[ 
https://issues.apache.org/jira/browse/SLING-12473?page=com.atlassian.jira.plugin.system.issuetabpanels:all-tabpanel
 ]

Joerg Hoh updated SLING-12473:
------------------------------
    Description: 
This is a follow-up of SLING-12344.

Even with the improvements added by SLING-12344 I see these stacktraces, 
especially when an instance is just starting up.
{noformat}
 at jdk.internal.misc.Unsafe.park([email protected]/Native Method)
        - parking to wait for  <0x0000000469fbac10> (a 
java.util.concurrent.locks.ReentrantReadWriteLock$FairSync)
        at 
java.util.concurrent.locks.LockSupport.park([email protected]/LockSupport.java:194)
        at 
java.util.concurrent.locks.AbstractQueuedSynchronizer.parkAndCheckInterrupt([email protected]/AbstractQueuedSynchronizer.java:885)
        at 
java.util.concurrent.locks.AbstractQueuedSynchronizer.doAcquireShared([email protected]/AbstractQueuedSynchronizer.java:1009)
        at 
java.util.concurrent.locks.AbstractQueuedSynchronizer.acquireShared([email protected]/AbstractQueuedSynchronizer.java:1324)
        at 
java.util.concurrent.locks.ReentrantReadWriteLock$ReadLock.lock([email protected]/ReentrantReadWriteLock.java:738)
        at 
org.apache.sling.scripting.sightly.impl.utils.ScriptDependencyResolver.resolveScript(ScriptDependencyResolver.java:127)
        at 
org.apache.sling.scripting.sightly.impl.engine.extension.use.RenderUnitProvider.provide(RenderUnitProvider.java:95)
        at 
org.apache.sling.scripting.sightly.impl.engine.extension.use.UseRuntimeExtension.call(UseRuntimeExtension.java:71)
        at 
org.apache.sling.scripting.sightly.impl.engine.runtime.RenderContextImpl.call(RenderContextImpl.java:72)
{noformat}

It seems to me that the current code always acquires a read lock when entering 
the method. And that whenever one thread holds the write lock tp update the 
cache, all threads invoking the resolveScript method get blocked until the 
write lock is released. And this happens even for requests which would get a 
cache hit.
For that reason as long as entries are added to this cache at a high frequency, 
threads invoking ScriptDependencyResolver.resolveScript() have a high chance of 
being blocked by this.

Possible mitigations:
* Disable the caching by setting the ScriptResolutionCacheSize in the HTL 
Engine to a value less than 1024; this can be used as workaround.
* refactor the code, so that cache hits can be served without acquiring the 
read lock.
* refactor the code to use a ConcurrentHashMap (as [~cziegeler] already 
suggested in the context SLING-12344, 
[Link|https://github.com/apache/sling-org-apache-sling-scripting-sightly/pull/26#issuecomment-2209407602])

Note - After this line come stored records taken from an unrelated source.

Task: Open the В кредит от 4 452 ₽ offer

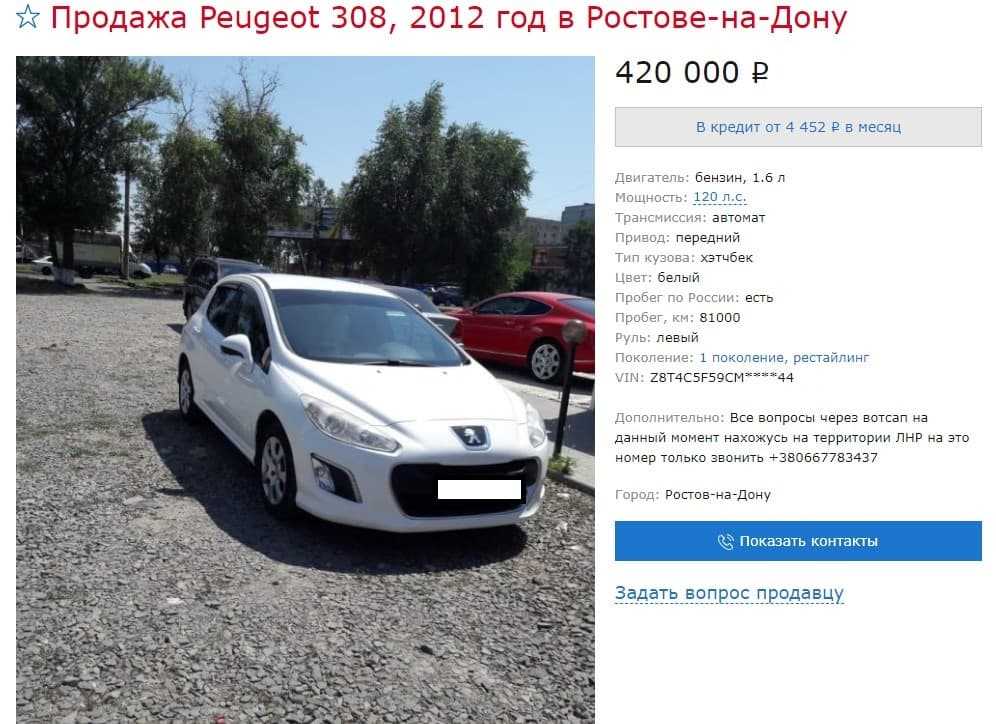Action: pyautogui.click(x=798, y=127)
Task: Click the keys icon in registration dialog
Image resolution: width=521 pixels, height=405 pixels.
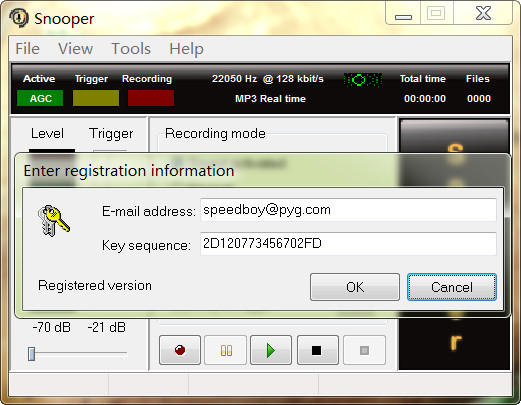Action: coord(53,220)
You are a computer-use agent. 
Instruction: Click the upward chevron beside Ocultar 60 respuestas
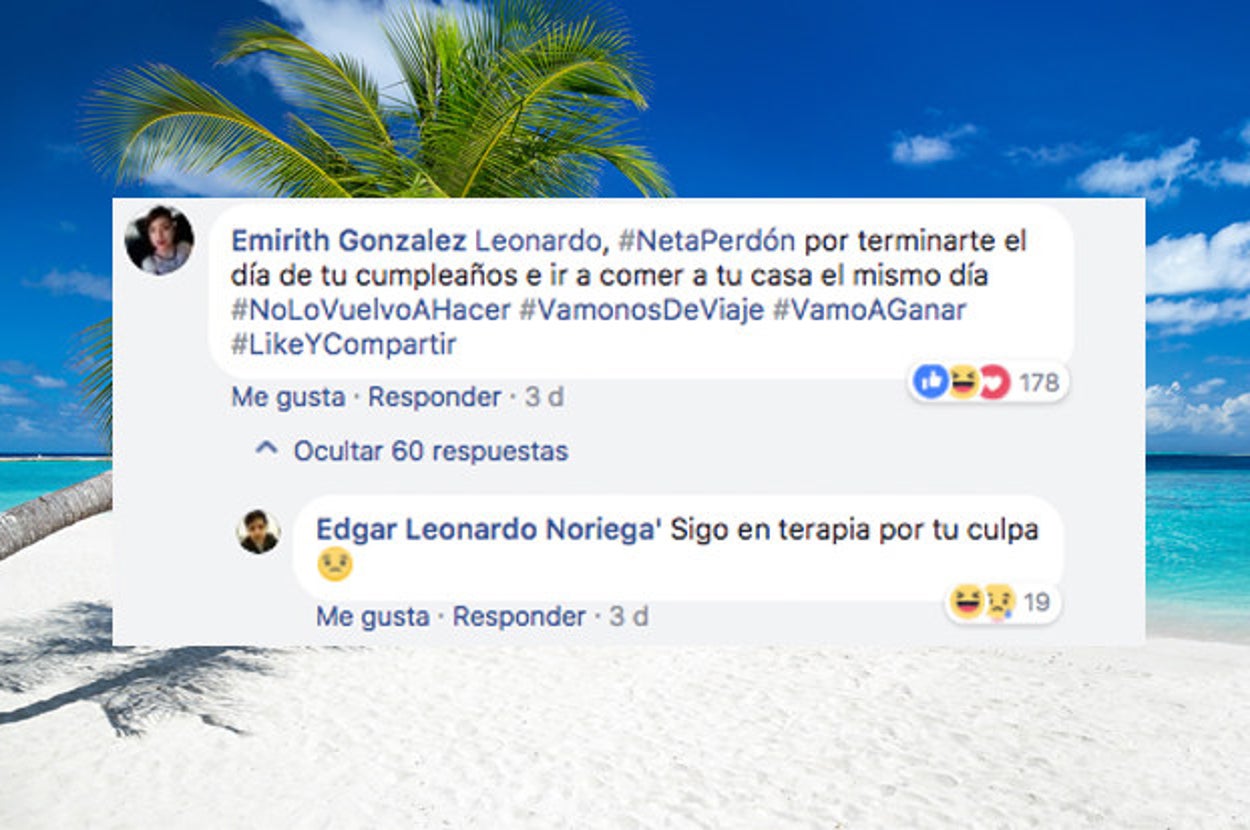tap(266, 450)
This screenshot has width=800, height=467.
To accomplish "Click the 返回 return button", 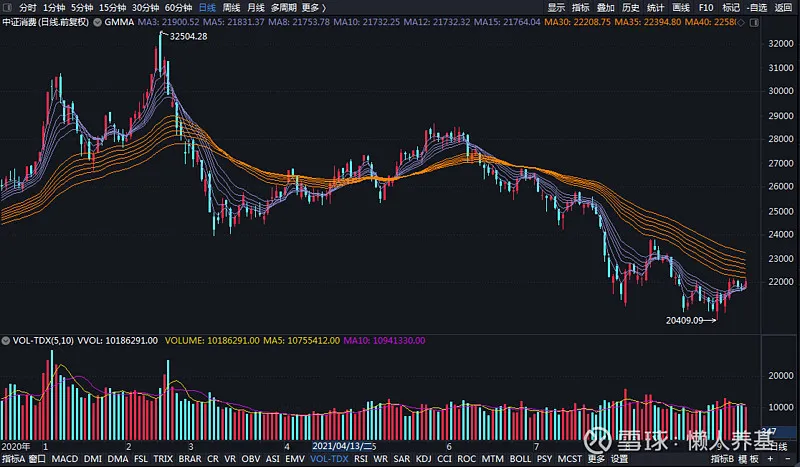I will 783,7.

Note: SLING-12471 is unrelated to this specific problem!


  was:
This is a follow-up of SLING-12344.

Even with the improvements added by SLING-12344 I see these stacktraces, 
especially when an instance is just starting up.
{noformat}
 at jdk.internal.misc.Unsafe.park([email protected]/Native Method)
        - parking to wait for  <0x0000000469fbac10> (a 
java.util.concurrent.locks.ReentrantReadWriteLock$FairSync)
        at 
java.util.concurrent.locks.LockSupport.park([email protected]/LockSupport.java:194)
        at 
java.util.concurrent.locks.AbstractQueuedSynchronizer.parkAndCheckInterrupt([email protected]/AbstractQueuedSynchronizer.java:885)
        at 
java.util.concurrent.locks.AbstractQueuedSynchronizer.doAcquireShared([email protected]/AbstractQueuedSynchronizer.java:1009)
        at 
java.util.concurrent.locks.AbstractQueuedSynchronizer.acquireShared([email protected]/AbstractQueuedSynchronizer.java:1324)
        at 
java.util.concurrent.locks.ReentrantReadWriteLock$ReadLock.lock([email protected]/ReentrantReadWriteLock.java:738)
        at 
org.apache.sling.scripting.sightly.impl.utils.ScriptDependencyResolver.resolveScript(ScriptDependencyResolver.java:127)
        at 
org.apache.sling.scripting.sightly.impl.engine.extension.use.RenderUnitProvider.provide(RenderUnitProvider.java:95)
        at 
org.apache.sling.scripting.sightly.impl.engine.extension.use.UseRuntimeExtension.call(UseRuntimeExtension.java:71)
        at 
org.apache.sling.scripting.sightly.impl.engine.runtime.RenderContextImpl.call(RenderContextImpl.java:72)
{noformat}

It seems to me that the current code already acquires a read lock when entering 
the method. And that whenever one thread holds the write lock, all threads 
invoking this method blocked until the write lock is released. And this happens 
even for requests which would get a cache hit.
For that reason as long as entries are added to this cache at a high frequency, 
threads invoking ScriptDependencyResolver.resolveScript() have a high chance of 
being blocked by this.

Possible mitigations:
* Disable the caching by setting the ScriptResolutionCacheSize in the HTL 
Engine to a value less than 1024; this can be used as workaround.
* refactor the code, so that cache hits can be served without acquiring the 
read lock.
* refactor the code to use a ConcurrentHashMap (as [~cziegeler] already 
suggested in the context SLING-12344, 
[Link|https://github.com/apache/sling-org-apache-sling-scripting-sightly/pull/26#issuecomment-2209407602])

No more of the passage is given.